→ **TASKS**
1. In the kernel mempolicy discussion, which two functions have sanity checks described as almost identical?
2. Continue the kernel mempolicy discussion from where it stops.

→ **TEXT SHOWN**
--- BEGIN ---

I will check this way, and currently the user input paramter
handling are quite complex.

Also the sanity check in kernel_mbind() and kernel_set_mempolicy()
are almost identical, which can be unified.

> >  
> >  static int migrate_page_add(struct page *page, struct list_head *pagelist,
> > @@ -924,6 +933,9 @@ static void get_policy_nodemask(struct mempolicy *p, nodemask_t *nodes)
> >  	case MPOL_INTERLEAVE:
> >  		*nodes = p->v.nodes;
> >  		break;
> > +	case MPOL_PREFERRED_MANY:
> > +		*nodes = p->v.preferred_nodes;
> > +		break;
> >  	case MPOL_PREFERRED:
> >  		if (!(p->flags & MPOL_F_LOCAL))
> >  			*nodes = p->v.preferred_nodes;
> 
> Why those two do a slightly different thing? Is this because unlike
> MPOL_PREFERRED it can never have MPOL_F_LOCAL cleared? If that is the
> case I would still stick the two together and use the same code for
> both to make the code easier to follow. Now that both use the same
> nodemask it should really be just about syscall inputs sanitization and
> to keep the original behavior for MPOL_PREFERRED.

--- END ---

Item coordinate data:

--- BEGIN ---

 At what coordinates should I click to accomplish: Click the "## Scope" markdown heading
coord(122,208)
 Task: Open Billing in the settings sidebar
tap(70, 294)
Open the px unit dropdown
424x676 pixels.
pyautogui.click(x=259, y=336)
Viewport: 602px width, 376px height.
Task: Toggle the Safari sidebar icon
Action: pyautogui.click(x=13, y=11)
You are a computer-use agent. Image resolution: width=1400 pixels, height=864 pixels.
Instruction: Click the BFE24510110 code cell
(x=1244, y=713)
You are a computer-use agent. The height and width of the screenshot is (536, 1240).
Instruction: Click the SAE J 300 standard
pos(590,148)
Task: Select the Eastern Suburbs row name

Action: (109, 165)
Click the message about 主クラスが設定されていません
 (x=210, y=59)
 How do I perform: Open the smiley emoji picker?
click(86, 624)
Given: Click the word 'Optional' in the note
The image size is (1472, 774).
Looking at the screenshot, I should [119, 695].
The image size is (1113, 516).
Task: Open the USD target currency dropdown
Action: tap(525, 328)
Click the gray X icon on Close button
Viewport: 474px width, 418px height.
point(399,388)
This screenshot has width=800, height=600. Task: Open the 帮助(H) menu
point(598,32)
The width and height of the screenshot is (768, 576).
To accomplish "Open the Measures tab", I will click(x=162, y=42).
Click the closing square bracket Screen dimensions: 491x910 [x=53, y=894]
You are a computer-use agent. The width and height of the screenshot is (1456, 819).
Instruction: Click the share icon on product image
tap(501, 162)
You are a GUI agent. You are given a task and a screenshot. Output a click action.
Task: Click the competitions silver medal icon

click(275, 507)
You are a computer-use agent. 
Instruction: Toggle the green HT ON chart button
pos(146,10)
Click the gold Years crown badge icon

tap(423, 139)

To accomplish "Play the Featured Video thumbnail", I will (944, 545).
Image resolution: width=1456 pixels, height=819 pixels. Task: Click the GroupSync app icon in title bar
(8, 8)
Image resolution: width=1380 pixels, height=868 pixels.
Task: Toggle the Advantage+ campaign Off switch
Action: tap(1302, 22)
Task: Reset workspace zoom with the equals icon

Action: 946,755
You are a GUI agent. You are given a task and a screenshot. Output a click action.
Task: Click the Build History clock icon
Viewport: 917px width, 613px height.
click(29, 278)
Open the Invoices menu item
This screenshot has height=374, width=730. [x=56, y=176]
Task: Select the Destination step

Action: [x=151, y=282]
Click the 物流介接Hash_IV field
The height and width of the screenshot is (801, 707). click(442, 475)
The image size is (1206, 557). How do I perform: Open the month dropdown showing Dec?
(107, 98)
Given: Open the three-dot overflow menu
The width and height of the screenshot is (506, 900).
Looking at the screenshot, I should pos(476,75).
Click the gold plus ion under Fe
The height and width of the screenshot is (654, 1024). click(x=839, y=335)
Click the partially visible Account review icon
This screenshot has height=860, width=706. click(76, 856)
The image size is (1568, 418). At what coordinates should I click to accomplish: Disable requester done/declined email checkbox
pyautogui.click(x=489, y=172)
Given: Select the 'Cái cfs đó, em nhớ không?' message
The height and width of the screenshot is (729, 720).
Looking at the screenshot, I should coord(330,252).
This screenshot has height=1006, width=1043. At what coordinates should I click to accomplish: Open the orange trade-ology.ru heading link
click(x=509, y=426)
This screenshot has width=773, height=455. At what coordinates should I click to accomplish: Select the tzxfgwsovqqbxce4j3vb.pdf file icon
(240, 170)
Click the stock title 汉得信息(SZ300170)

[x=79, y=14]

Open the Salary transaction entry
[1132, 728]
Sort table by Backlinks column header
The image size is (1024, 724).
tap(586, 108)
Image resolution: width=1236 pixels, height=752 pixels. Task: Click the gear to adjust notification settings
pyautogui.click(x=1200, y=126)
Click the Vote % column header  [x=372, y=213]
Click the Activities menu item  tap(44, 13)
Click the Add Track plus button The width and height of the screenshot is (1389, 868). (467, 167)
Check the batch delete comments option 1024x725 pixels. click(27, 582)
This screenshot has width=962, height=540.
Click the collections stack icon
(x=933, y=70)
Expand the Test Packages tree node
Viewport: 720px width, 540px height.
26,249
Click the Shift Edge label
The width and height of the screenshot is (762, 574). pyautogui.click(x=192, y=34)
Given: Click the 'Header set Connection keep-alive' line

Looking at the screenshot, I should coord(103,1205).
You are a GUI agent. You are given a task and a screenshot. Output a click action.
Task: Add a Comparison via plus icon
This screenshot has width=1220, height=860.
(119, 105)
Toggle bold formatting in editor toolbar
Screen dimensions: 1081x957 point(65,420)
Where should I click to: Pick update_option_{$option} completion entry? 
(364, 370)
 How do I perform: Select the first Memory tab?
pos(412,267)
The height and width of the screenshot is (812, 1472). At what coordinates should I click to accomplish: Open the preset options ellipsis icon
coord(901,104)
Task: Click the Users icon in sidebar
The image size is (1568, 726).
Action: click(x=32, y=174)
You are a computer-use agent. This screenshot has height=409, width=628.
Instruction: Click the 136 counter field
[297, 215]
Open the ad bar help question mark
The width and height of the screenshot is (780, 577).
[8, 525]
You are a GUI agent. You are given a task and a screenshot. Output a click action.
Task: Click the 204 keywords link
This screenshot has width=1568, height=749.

--- END ---

→ **PER-TASK ANSWERS**
1. kernel_mbind() and kernel_set_mempolicy()

2.
> 
> [...]

Our intention is to make MPOL_PREFERRED_MANY be similar to
MPOL_PREFERRED, except it perfers multiple nodes. So will try to
achieve this in following version.

Also for MPOL_LOCAL and MPOL_PREFERRED, current code logic is
turning 'MPOL_LOCAL' to 'MPOL_PREFERRED' with MPOL_F_LOCAL set.
I don't understand why not use the other way around, that
turning MPOL_PREFERRED with empty nodemask to MPOL_LOCAL, which
looks more logical.

Thanks,
Feng

> > @@ -2072,6 +2087,9 @@ bool init_nodemask_of_mempolicy(nodemask_t *mask)
> >  	task_lock(current);
> >  	mempolicy = current->mempolicy;
> >  	switch (mempolicy->mode) {
> > +	case MPOL_PREFERRED_MANY:
> > +		*mask = mempolicy->v.preferred_nodes;
> > +		break;
> >  	case MPOL_PREFERRED:
> >  		if (mempolicy->flags & MPOL_F_LOCAL)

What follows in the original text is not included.